This time it’s for real?
Imagine tearing into pieces more than 200,000 illegal cigarette sticks with your gloved hands, then soaking the cigarettes in water to make sure they won’t be distributed, sold, and smoked. CNMI Customs Services Division personnel painstakingly did exactly that early last year.
Sure, there are faster ways to dispose of illegal cigarettes or any counterfeit luxury products but at the time, that was the surest way to make sure efforts and time that Customs spent in intercepting illegal items at ports of entry won’t be wasted, given the agency’s limited resources.
At the time, Customs had no more space to safely store ready-for-disposal illegal cigarettes even as they were waiting for the incinerator to become available to burn them. And even if the incinerator was available to dispose of the confiscated cigarettes in just a few minutes as opposed to days of manually breaking them into pieces to render them unusable, Customs Director Joe Mafnas said the agency had no funds to pay for incineration service.
That’s more than a year ago. Customs had offered ways to address the matter but Capital Hill has been slow to act on the idea of a bill that would allow Customs, for example, to immediately impose fines of $50 to $2,500 on those bringing in more than the allowed number of legal cigarettes and those bringing in illegal cigarettes such as those that do not have English labels. This immediate imposition of fines and taxing more cigarettes would generate additional revenue and should also be able to help Customs dispose of confiscated items.
Moreover, Customs—as a law enforcement and tax enforcement agency rolled into one and despite repeated request for more funds to hire more inspectors and buy or repair X-rays—has always been underfunded along with other agencies and obligations.

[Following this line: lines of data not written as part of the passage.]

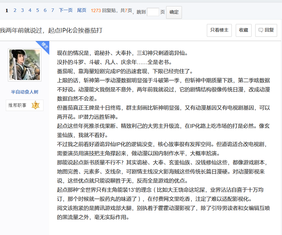Click 下一页 next page link
The image size is (282, 235).
[x=66, y=10]
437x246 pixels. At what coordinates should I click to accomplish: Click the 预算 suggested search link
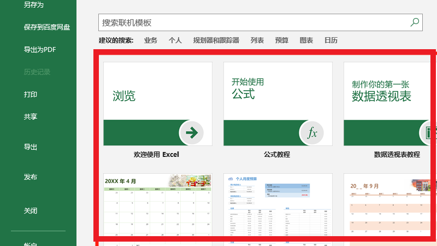[x=282, y=40]

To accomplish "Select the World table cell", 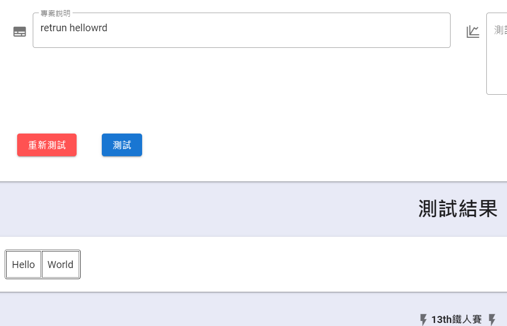I will click(x=60, y=264).
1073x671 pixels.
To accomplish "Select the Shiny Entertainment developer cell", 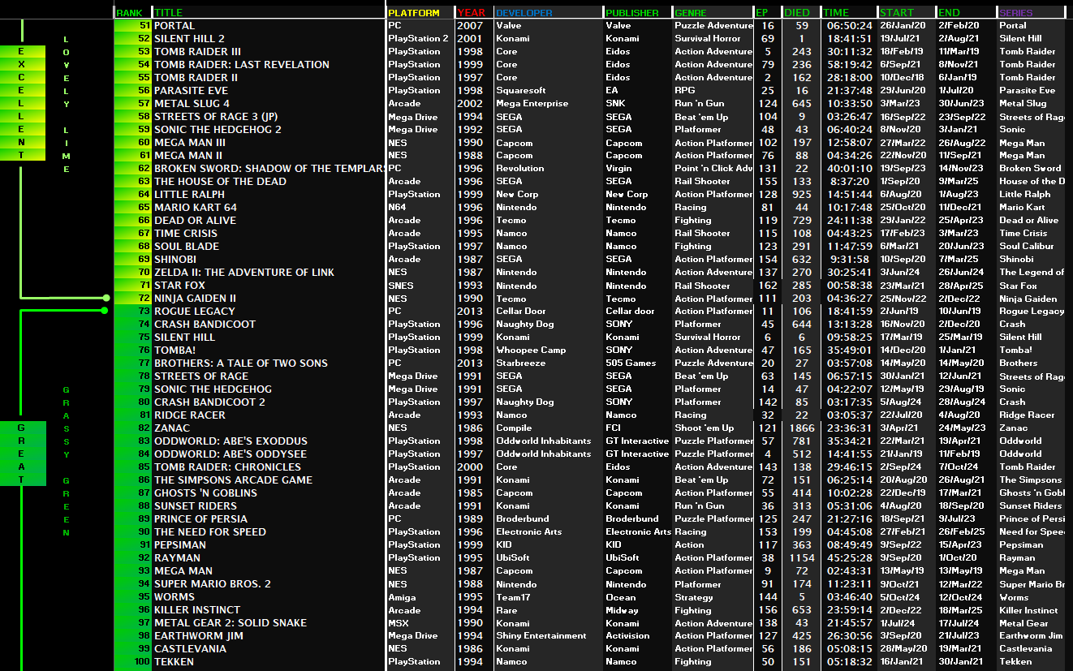I will click(x=541, y=635).
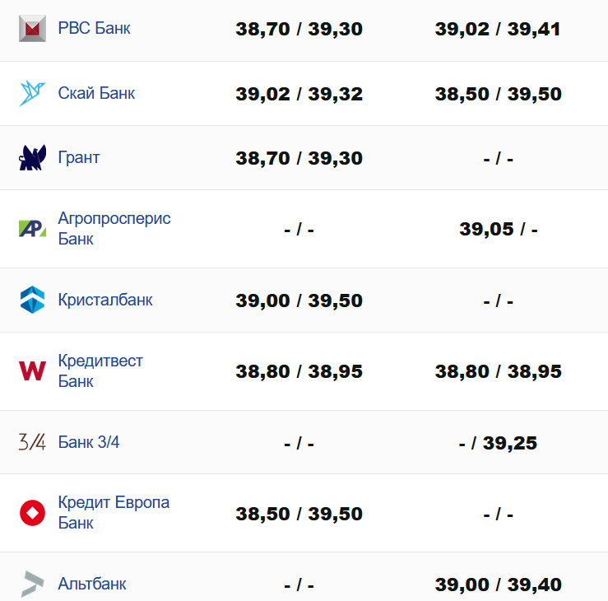This screenshot has height=601, width=608.
Task: Click the Банк 3/4 logo icon
Action: [32, 442]
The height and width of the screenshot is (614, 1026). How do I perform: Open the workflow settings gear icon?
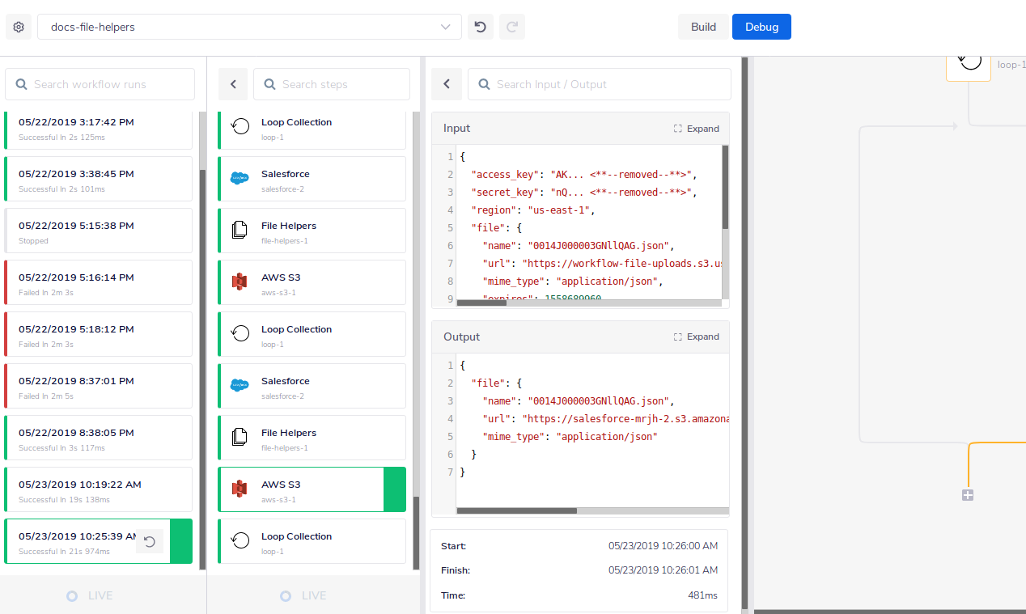pos(19,27)
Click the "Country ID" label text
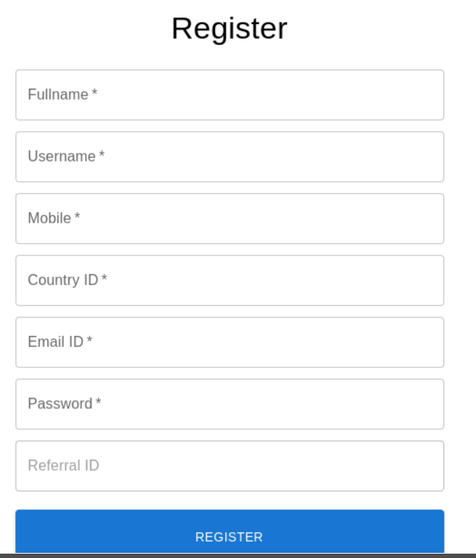The width and height of the screenshot is (476, 558). 62,280
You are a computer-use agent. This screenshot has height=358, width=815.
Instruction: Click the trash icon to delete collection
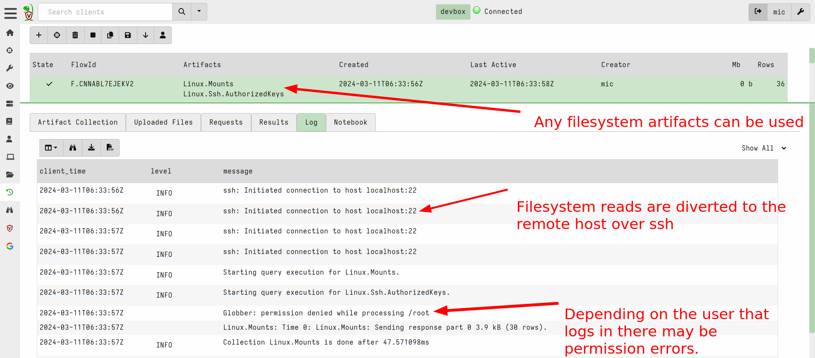pos(75,35)
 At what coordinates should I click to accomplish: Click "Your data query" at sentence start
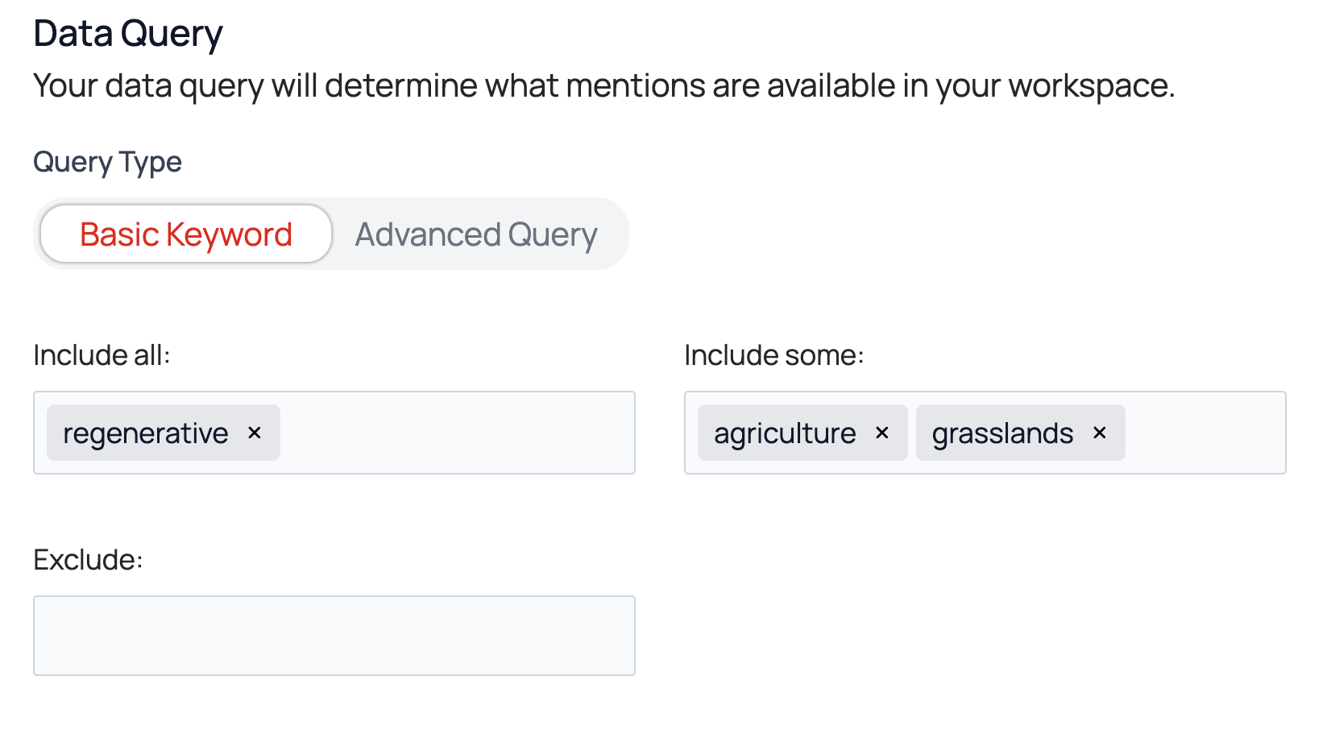pos(148,85)
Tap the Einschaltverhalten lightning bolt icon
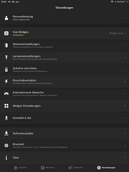 click(x=6, y=82)
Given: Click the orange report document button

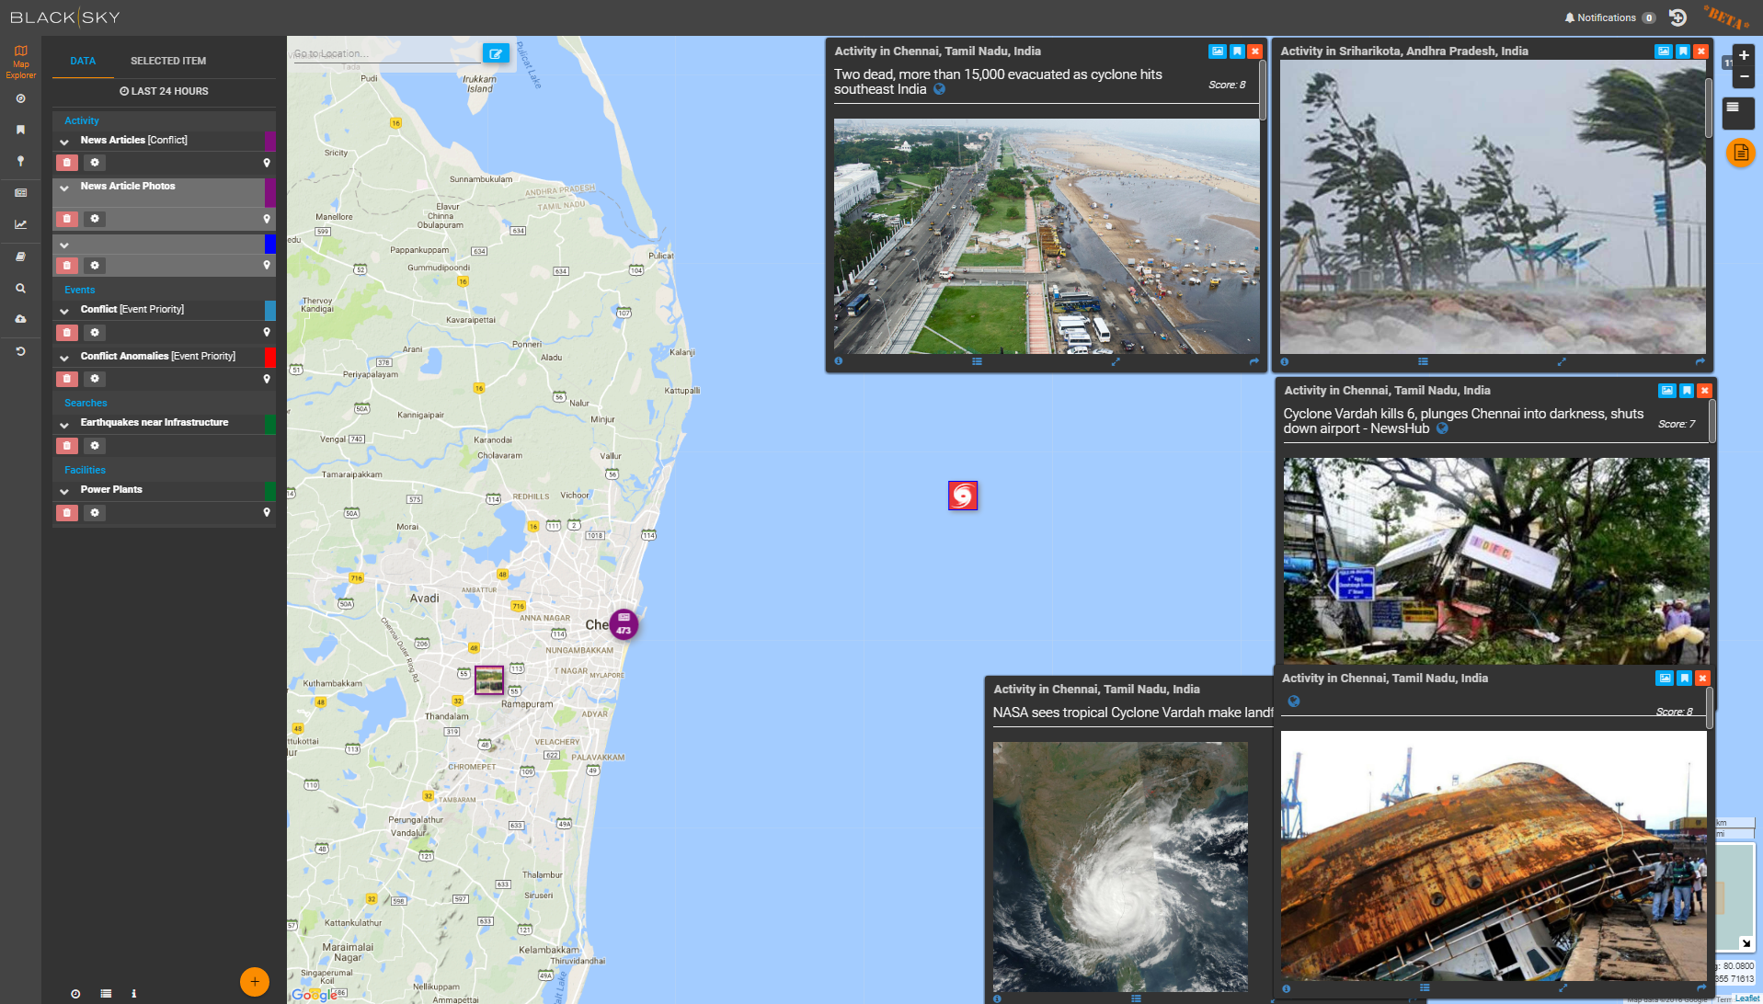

But elected officials will make you believe they are willing and able to give Customs more funding, especially after every major bust including Customs’ interception of some $4.2 million worth of methamphetamine or “ice” in a 40-foot container from China on July 17.
“This [the drug bust] makes it more reasonable for us to give the Customs more tools to prevent drugs from coming in the CNMI,” acting governor Ralph DLG Torres said in last week’s news briefing about the confiscation of what officials touted as “the largest drug bust in CNMI history.” That’s about 12 kilos or 23.5 lbs of “ice” worth some $4.2 million.
Customs requested a $2.148-million budget for fiscal year 2016, but the Inos-Torres administration gave the agency just $1.2 million. The House of Representatives, except for one or two members, went with the administration’s Customs budget.
This is the same set of lawmakers, along with their counterparts in the Senate, that wrestle over funds for special interest derbies, annual festivals without demanding accountability, fix roads leading to their aunt or grandma’s house, build more school bus stops than needed, and buy lawn mowers almost every year for their precinct schools.
While more funds do not necessarily guarantee Customs will intercept more illegal drugs or illegal cigarettes, it will enable the agency to hire and train a decent number of required personnel and acquire an X-ray and other tools that will complement manual cargo and passenger checks.
Some lawmakers want Customs to look for other sources of funding such as federal grants and portions of the hotel occupancy tax that was raised from 10 percent to 15 percent mainly to fund CNMI tourism marketing and destination enhancement. Customs has yet to find out whether the latter is even allowable or feasible.
Customs’ recent drug bust at the seaport means there’s $4.2 million worth of “ice” that will not find their way to CNMI neighborhoods. Department of Public Safety Commissioner James C. Deleon Guerrero himself said this means DPS will “not collect” this amount of drugs on the islands.
Law enforcement, public health, public education, and other critical resources that could have been used to address the menace of a $4.2 million “ice” on the streets could instead go toward other critical needs instead such as funding the hospital. Hiring more government administrative staffers, special assistants for just about everything and more relatives with no relevant skills isn’t one of them.
The “ice epidemic,” as officials call it, is nothing new in the CNMI. Federal and local reports show that in fiscal year 1992, there was $437,866 worth of “ice” confiscated. In fiscal 1993, the confiscated “ice” was worth $116,240. Then in fiscal 1994, the amount of “ice” seized was over $3.028 million. There was a functioning X-ray at the time to help Customs.
Other reports claimed that Saipan is slowly turning into a major importer of “ice” with Customs reporting to have confiscated over $2.5 million worth of highly-prohibited drugs in 1998 alone. The U.S. National Drug Intelligence Center, in an October 2003 report on the CNMI, said the DEA/CNMI Task Force seized a total of 25 kilograms of “ice” from 1996 through February 2002. We can go on and on with statistics but the point is “ice” continues to be brought in, and it’s up to the CNMI to more efficiently prevent them from finding their way into streets.
As for the recent major drug bust, the case is still ongoing so the seized “ice” still cannot be disposed of. Whether it is currently with Customs for safekeeping or with DPS evidence room that the Office of the Public Auditor has repeatedly found to be unsafe is another matter.
It would be a shame if at least a portion of the Customs-seized $4.2 million “ice” goes missing and eventually find their way to individual homes, neighborhoods, businesses, and schools.